§ TASK BRIEF: In the records that follow, find each line containing "computer" and copy it.
##### LISTED RECORDS
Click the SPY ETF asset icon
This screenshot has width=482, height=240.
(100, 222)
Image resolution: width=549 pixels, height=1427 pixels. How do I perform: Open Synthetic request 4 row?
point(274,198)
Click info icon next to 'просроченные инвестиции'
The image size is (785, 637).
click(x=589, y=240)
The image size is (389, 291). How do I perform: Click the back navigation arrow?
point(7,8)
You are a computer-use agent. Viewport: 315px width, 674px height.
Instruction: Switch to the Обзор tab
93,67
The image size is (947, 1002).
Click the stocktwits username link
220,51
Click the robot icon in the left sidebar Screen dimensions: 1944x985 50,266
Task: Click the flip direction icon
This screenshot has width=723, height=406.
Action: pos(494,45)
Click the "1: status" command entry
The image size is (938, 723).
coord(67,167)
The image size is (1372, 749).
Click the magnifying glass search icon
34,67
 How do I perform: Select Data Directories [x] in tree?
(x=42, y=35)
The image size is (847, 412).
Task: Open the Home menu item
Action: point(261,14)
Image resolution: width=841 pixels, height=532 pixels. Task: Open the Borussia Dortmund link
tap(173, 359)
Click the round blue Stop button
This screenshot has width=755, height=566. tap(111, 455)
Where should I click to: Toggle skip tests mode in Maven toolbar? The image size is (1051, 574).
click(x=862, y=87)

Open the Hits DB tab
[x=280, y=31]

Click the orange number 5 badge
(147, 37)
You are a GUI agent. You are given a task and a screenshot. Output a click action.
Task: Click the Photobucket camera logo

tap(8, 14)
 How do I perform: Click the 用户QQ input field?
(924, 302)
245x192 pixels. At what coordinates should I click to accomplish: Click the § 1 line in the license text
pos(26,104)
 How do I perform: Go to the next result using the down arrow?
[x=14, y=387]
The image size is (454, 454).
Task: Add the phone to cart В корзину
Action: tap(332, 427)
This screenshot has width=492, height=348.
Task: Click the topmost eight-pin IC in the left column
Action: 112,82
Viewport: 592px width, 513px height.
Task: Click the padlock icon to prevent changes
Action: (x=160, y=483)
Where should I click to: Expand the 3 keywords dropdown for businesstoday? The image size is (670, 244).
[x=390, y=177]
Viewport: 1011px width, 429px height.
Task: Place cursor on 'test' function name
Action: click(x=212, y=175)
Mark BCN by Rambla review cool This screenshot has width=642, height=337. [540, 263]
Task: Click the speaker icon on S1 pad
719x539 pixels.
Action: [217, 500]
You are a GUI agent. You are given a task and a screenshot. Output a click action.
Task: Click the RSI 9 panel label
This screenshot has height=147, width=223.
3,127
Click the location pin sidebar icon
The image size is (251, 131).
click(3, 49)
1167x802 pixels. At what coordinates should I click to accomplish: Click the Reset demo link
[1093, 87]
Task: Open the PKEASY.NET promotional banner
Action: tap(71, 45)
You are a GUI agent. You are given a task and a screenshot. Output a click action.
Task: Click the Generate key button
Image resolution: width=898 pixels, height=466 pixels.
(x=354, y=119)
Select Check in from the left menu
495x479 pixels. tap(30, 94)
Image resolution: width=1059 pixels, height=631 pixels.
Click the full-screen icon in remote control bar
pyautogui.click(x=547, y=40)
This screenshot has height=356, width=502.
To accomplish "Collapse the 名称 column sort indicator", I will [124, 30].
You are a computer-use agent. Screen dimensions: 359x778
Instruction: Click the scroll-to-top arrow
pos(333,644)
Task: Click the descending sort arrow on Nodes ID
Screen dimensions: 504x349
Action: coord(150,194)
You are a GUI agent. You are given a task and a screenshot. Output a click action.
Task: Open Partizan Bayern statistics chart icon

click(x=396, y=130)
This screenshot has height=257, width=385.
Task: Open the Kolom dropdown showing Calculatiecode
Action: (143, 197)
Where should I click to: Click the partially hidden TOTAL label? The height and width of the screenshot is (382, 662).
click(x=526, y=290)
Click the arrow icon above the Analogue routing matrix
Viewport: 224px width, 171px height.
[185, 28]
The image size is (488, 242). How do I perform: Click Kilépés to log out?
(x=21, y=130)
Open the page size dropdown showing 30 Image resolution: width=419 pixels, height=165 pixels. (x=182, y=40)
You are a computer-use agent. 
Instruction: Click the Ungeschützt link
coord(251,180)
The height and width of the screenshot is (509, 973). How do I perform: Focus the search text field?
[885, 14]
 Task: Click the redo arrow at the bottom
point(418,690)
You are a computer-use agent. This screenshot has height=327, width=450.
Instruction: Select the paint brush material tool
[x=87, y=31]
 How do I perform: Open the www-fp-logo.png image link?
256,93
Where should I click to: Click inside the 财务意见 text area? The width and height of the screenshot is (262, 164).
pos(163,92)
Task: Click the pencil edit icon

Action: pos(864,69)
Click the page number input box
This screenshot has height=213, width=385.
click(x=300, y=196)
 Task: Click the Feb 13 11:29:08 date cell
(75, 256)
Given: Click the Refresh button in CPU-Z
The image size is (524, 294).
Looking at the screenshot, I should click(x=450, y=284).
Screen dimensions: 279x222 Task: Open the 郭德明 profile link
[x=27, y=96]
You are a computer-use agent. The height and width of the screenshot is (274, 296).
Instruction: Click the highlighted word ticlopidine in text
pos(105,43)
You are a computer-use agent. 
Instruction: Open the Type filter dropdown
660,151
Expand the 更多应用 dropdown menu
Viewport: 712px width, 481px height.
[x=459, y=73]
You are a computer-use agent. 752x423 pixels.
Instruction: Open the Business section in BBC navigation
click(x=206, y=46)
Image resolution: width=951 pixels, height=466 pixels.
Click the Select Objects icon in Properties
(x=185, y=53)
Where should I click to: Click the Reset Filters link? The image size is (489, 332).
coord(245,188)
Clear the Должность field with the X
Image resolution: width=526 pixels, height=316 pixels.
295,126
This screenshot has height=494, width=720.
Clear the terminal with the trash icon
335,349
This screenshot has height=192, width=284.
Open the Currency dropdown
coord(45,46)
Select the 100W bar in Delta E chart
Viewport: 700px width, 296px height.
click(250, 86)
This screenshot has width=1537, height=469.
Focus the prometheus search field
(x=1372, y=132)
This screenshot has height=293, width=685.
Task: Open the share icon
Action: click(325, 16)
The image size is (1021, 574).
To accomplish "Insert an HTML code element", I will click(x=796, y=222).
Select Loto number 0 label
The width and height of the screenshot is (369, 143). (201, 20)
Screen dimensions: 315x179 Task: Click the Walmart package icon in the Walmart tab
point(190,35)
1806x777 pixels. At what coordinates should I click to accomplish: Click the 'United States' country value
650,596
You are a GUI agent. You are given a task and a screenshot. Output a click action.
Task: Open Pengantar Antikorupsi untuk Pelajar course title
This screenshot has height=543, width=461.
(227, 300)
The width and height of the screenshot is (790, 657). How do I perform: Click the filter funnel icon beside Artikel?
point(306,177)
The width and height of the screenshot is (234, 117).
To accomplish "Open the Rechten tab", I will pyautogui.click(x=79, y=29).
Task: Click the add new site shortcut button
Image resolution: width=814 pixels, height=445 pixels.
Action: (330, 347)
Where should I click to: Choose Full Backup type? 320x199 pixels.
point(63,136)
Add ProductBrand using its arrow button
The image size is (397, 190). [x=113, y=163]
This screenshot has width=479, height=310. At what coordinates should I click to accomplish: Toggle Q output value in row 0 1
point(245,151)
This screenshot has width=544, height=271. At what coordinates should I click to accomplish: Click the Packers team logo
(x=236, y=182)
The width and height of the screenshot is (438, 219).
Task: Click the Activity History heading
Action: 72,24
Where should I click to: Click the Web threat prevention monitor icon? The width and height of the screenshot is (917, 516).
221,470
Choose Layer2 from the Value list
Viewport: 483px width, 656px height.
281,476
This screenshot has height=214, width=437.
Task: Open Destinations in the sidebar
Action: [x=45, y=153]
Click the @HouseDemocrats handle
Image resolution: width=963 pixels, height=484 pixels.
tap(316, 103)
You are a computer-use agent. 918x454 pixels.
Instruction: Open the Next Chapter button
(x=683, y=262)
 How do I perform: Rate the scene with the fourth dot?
##########
§ EXERCISE ANSWER:
You are a computer-use agent. Viewport: 315px width, 674px height.
You are a computer-use agent. Screen dimensions: 359x778
You are a computer-use agent. 
You are a computer-use agent. This screenshot has height=327, width=450.
You are a computer-use agent. The height and width of the screenshot is (274, 296).
You are a computer-use agent. 
You are a computer-use agent. 752x423 pixels.
You are a computer-use agent. 918x454 pixels.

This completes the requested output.